Parvanova et al. (2013) tested the efficacy of SLV306 in 45 patients with type 2 diabetes mellitus who had albuminuria and were already receiving the angiotensin receptor antagonist losartan, together with up to two additional anti-hypertensive drugs, in a randomized, crossover, double-blind, placebo-controlled trial. Although 8 weeks of treatment with SLV306 together with losartan did not significantly alter urinary albumin excretion or renal haemodynamic measures, the authors showed for the first time that the combination decreased ambulatory BP (particularly for systolic hypertension) in this patient group that are often resistant to treatment. There was a small, but significant increase in plasma big ET-1, consistent with ECE inhibition, but surprisingly not in pro-ANP. Increases in the natriuretic peptides was measured in healthy volunteers by Seed et al. (2012). Interestingly, the effect of SLV306 in this study on BP was higher at night (10 versus 12 mmHg). This is of potential importance as increased hypertension at night is a strong cardiovascular risk factor in this patient population. The molecular mechanism is not yet known, as plasma levels of big ET-1 were not reported separately for daytime versus night. The study was comparatively short and did not reveal significant changes in albumin excretion as predicted from animal studies. Long-term trials are required to determine whether the observed lowering of BP by SLV306 will translate into longer-term renal and cardio-protection.

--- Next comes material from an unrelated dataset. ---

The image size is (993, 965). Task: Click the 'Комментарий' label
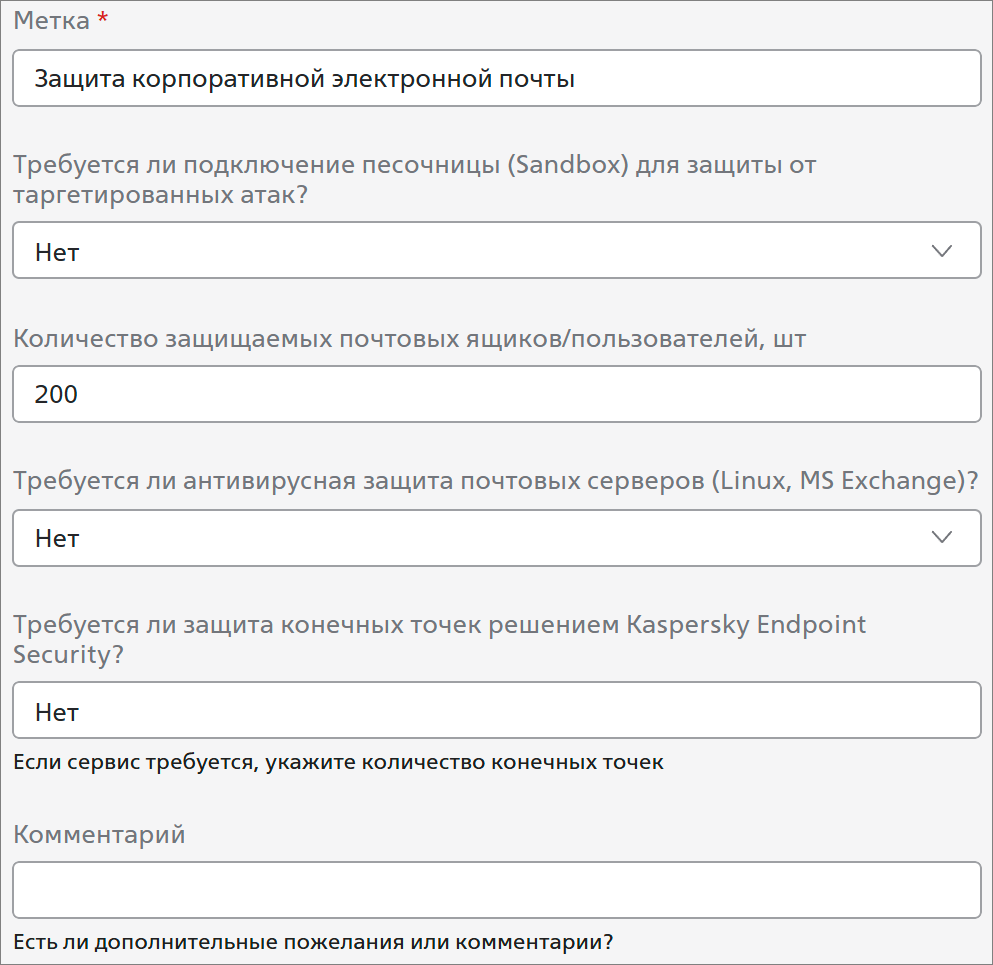pyautogui.click(x=99, y=835)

SLV306 and congestive heart failure

The effect of three single oral doses of SLV306 was tested in patients with congestive heart failure who underwent right-sided heart catheterization in a randomized, double-blind, placebo-controlled design (Dickstein et al., 2004). Pulmonary pressures and right atrial pressure decreased significantly in all SLV306 dose groups with the maximum decrease occurring at 6–8 h. Despite plasma levels of the drug increasing with dose, there was no clear dose–response relationship, which may have been the result of the comparatively small numbers (18–20) in the study.

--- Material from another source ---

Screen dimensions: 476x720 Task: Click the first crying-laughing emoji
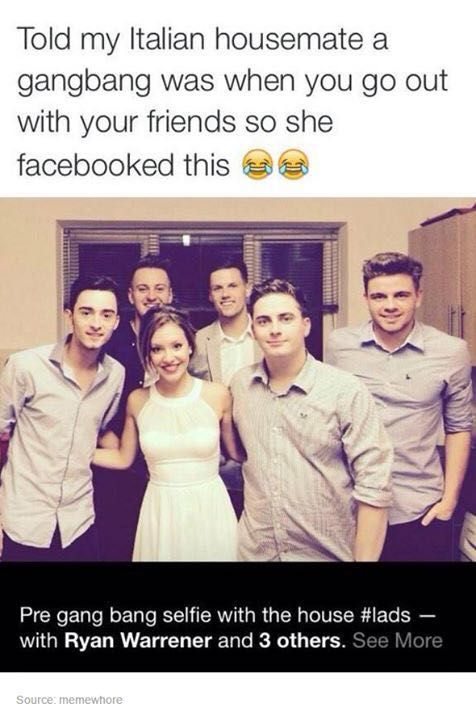257,165

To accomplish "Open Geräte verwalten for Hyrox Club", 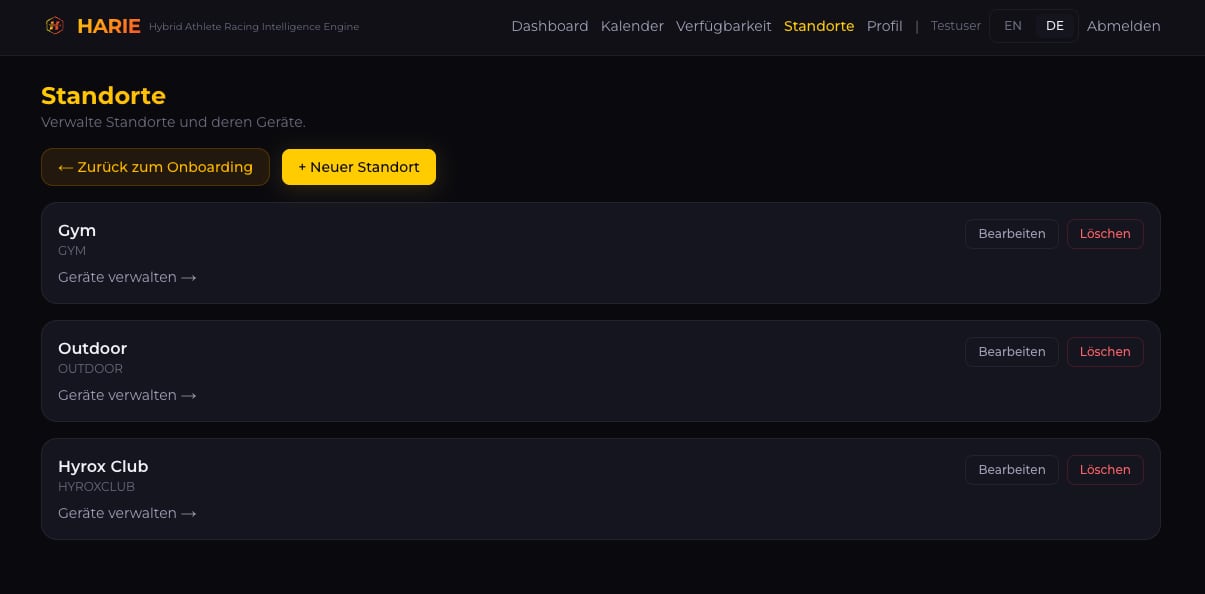I will [x=127, y=513].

Insight in NEP/ECE inhibition from animal models

The efficacy of inhibiting NEP/ECE in animal models associated with increases in the ET signalling pathway has provided clues to future clinical applications. The development of nephropathy in diabetes is associated with a poor outcome, eventually leading to end-stage renal disease. In patients with diabetes, urinary excretion of protein and albumin rises and is associated with increased risk of cardiovascular disease. In diabetic rats, SLV306 decreased renal matrix protein content, protein and albumin excretion. The magnitude of these effects was comparable to those of ACE inhibition and independent of BP (Thone-Reinke et al., 2004). Currently, there are few drugs for the treatment of chronic renal failure. SLV338, a NEP/ECE inhibitor, abolished renal tissue damage (interstitial fibrosis, glomerulosclerosis, renal arterial remodelling) in rat models of both acute kidney failure as well as chronic renal failure. The compound preserved kidney function and reduced mortality (Sharkovska et al., 2011). In spontaneously hypertensive stroke-prone rats, SLV338 significantly improved survival in comparison with the vehicle-treated group in a BP-independent manner and could offer a new therapeutic approach for primary stroke prevention and improvement of mortality (Wengenmayer et al., 2011). SLV338 was also tested for cardiac protection in rat model of experimental renovascular hypertension (two-kidney, one-clip). SLV338 prevented cardiac remodelling to the same extent as losartan, but in a BP-independent manner. This effect was at least partly mediated via suppression of cardiac TGF-β1 expression (Kalk et al., 2011).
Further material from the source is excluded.